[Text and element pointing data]
•••••

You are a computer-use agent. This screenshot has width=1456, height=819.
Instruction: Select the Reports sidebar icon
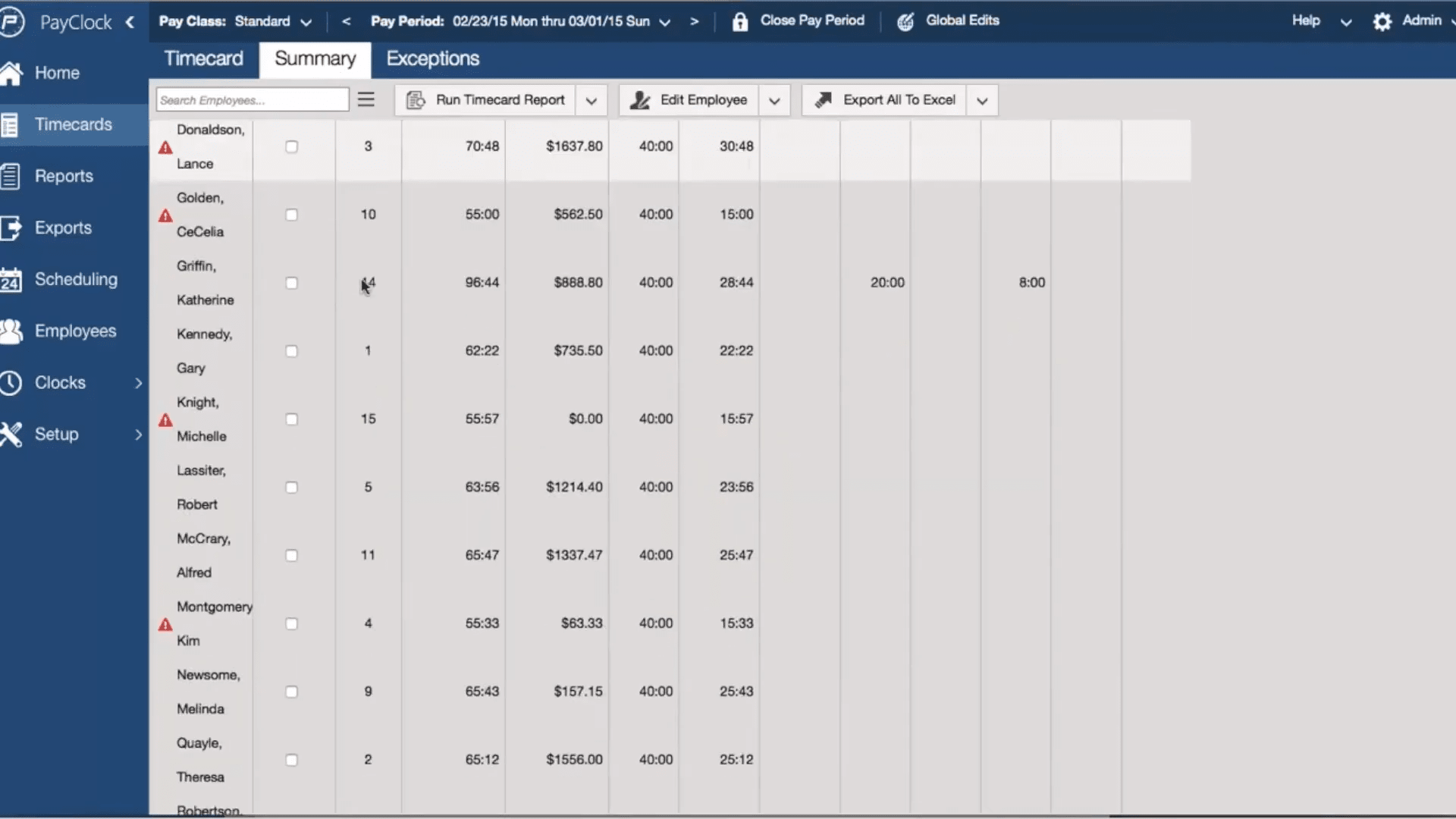(x=11, y=176)
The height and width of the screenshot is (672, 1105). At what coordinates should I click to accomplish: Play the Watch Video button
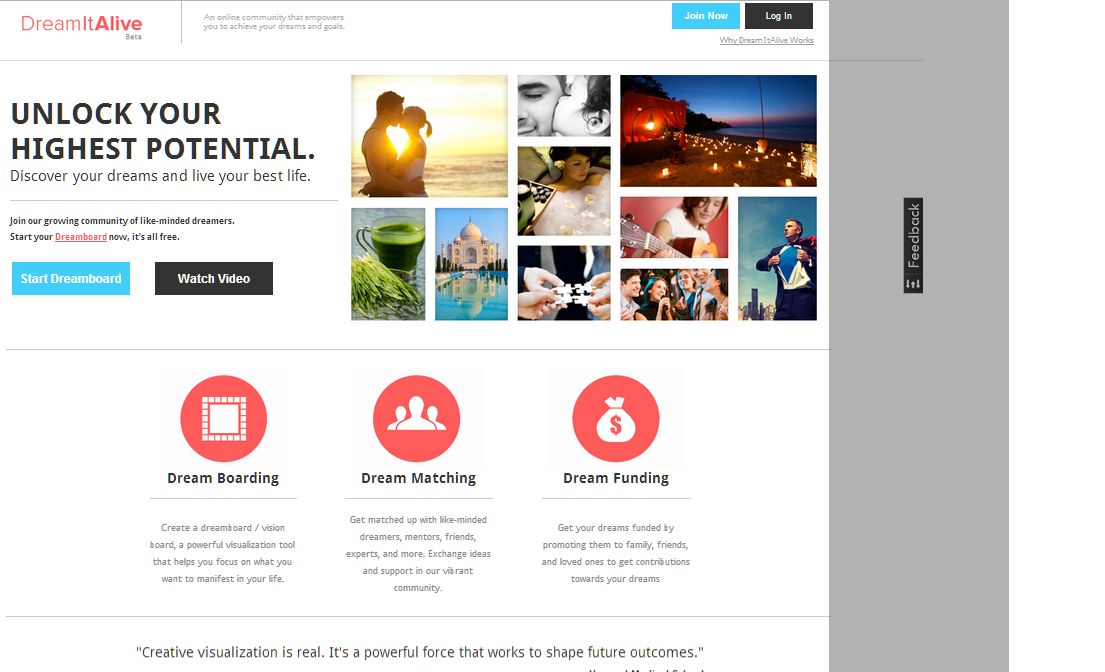click(x=214, y=278)
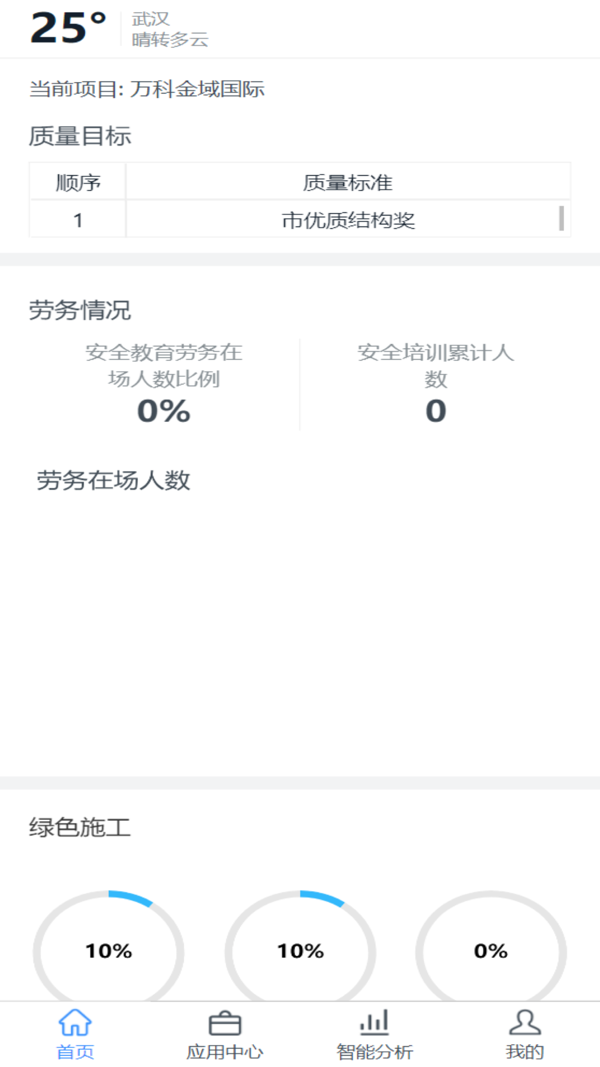This screenshot has width=600, height=1067.
Task: Select the 首页 tab label
Action: [75, 1052]
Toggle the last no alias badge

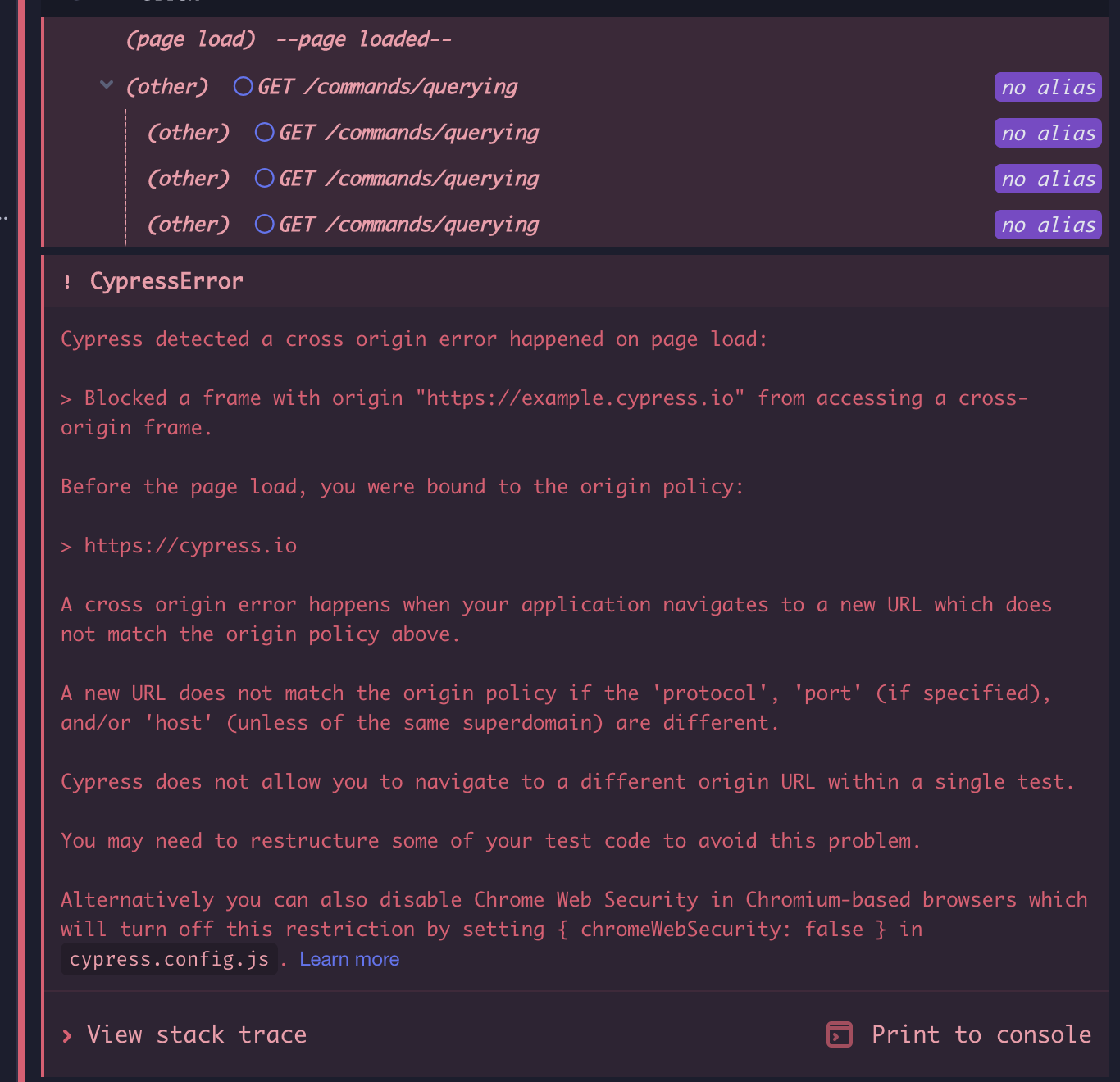pos(1047,225)
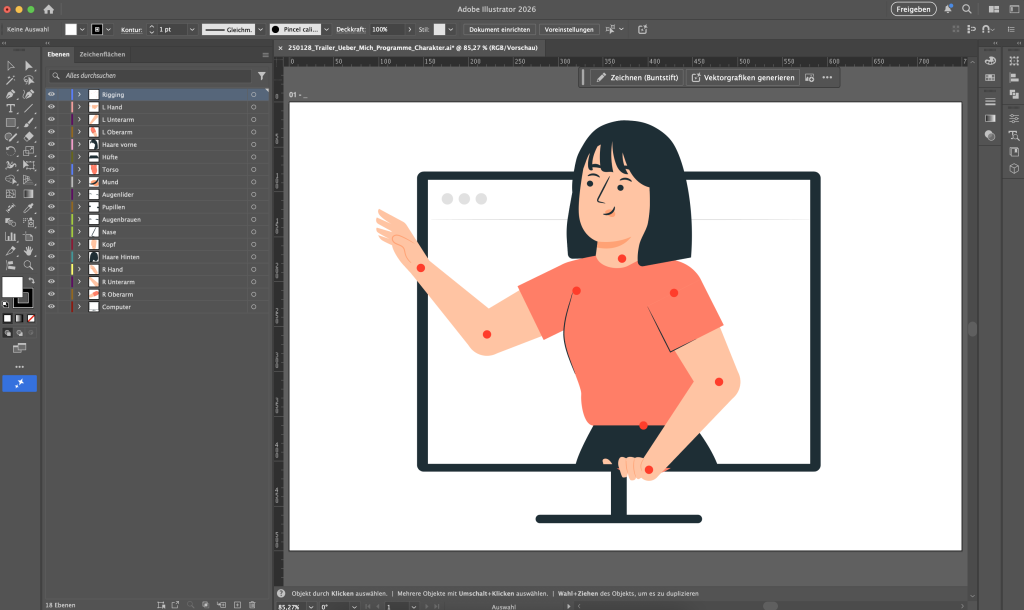Image resolution: width=1024 pixels, height=610 pixels.
Task: Toggle visibility of the Torso layer
Action: 52,169
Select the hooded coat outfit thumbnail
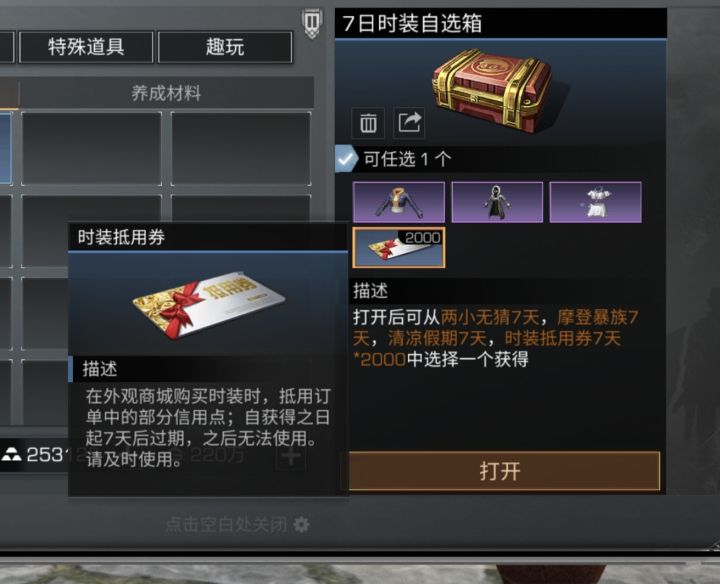The width and height of the screenshot is (720, 584). click(497, 202)
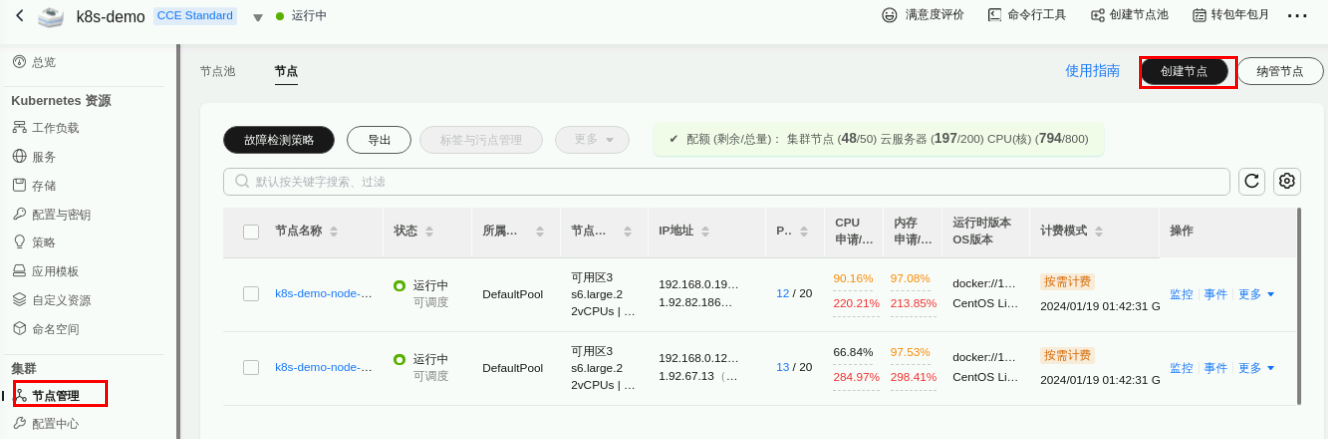Screen dimensions: 1328x439
Task: Select the first node row checkbox
Action: (251, 294)
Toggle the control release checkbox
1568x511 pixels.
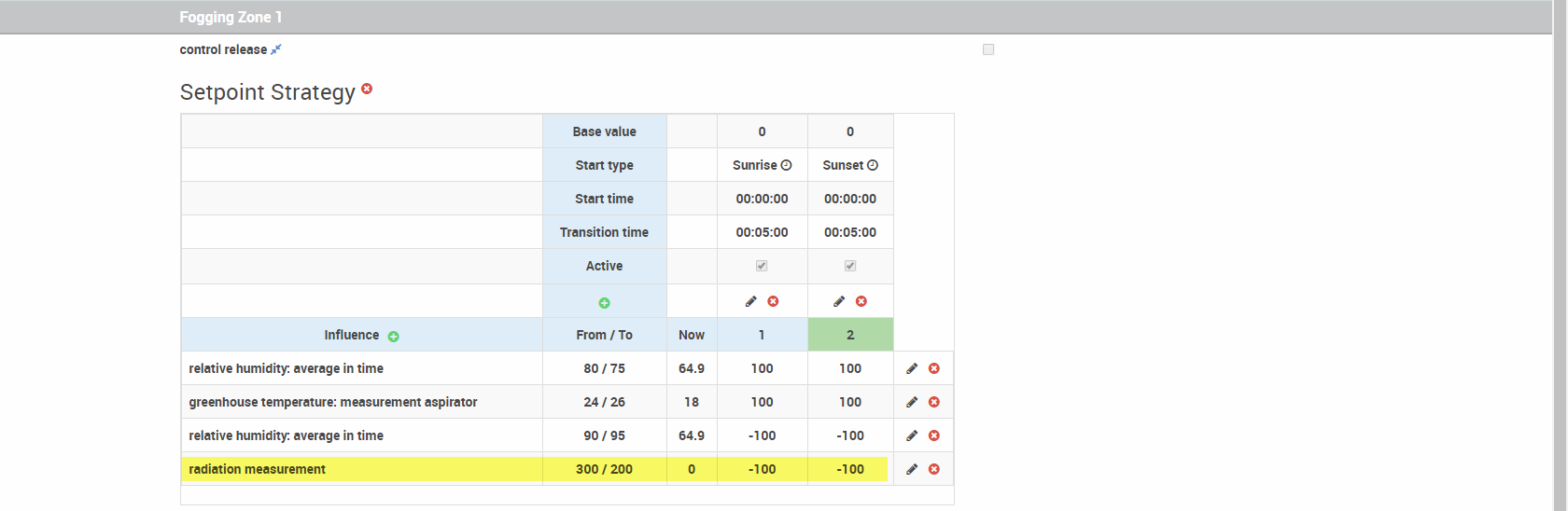[988, 49]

•••••

§ Task requirements: Convert the data above into a Markdown table with the columns Row and Line. Each line gets its own row, numbered in order, and blank lines are skipped. Leave out the pictures.

§ Correct answer:
| Row | Line |
|---|---|
| 1 | You are a computer-use agent. This screenshot has width=1456, height=819. |
| 2 | Instruction: Select the Reports sidebar icon |
| 3 | (x=11, y=176) |
| 4 | The height and width of the screenshot is (672, 1105). At what coordinates should I click to accomplish: Play the Watch Video button |
| 5 | click(x=214, y=278) |
| 6 | This screenshot has width=600, height=1067. |
| 7 | Task: Select the 首页 tab label |
| 8 | Action: [75, 1052] |
| 9 | Toggle the last no alias badge |
| 10 | pos(1047,225) |
| 11 | Image resolution: width=1024 pixels, height=610 pixels. |
| 12 | Task: Toggle visibility of the Torso layer |
| 13 | Action: 52,169 |
| 14 | Select the hooded coat outfit thumbnail |
| 15 | The width and height of the screenshot is (720, 584). click(497, 202) |
| 16 | Screen dimensions: 1328x439 |
| 17 | Task: Select the first node row checkbox |
| 18 | Action: (251, 294) |
| 19 | Toggle the control release checkbox |
| 20 | 1568x511 pixels. |
| 21 | [988, 49] |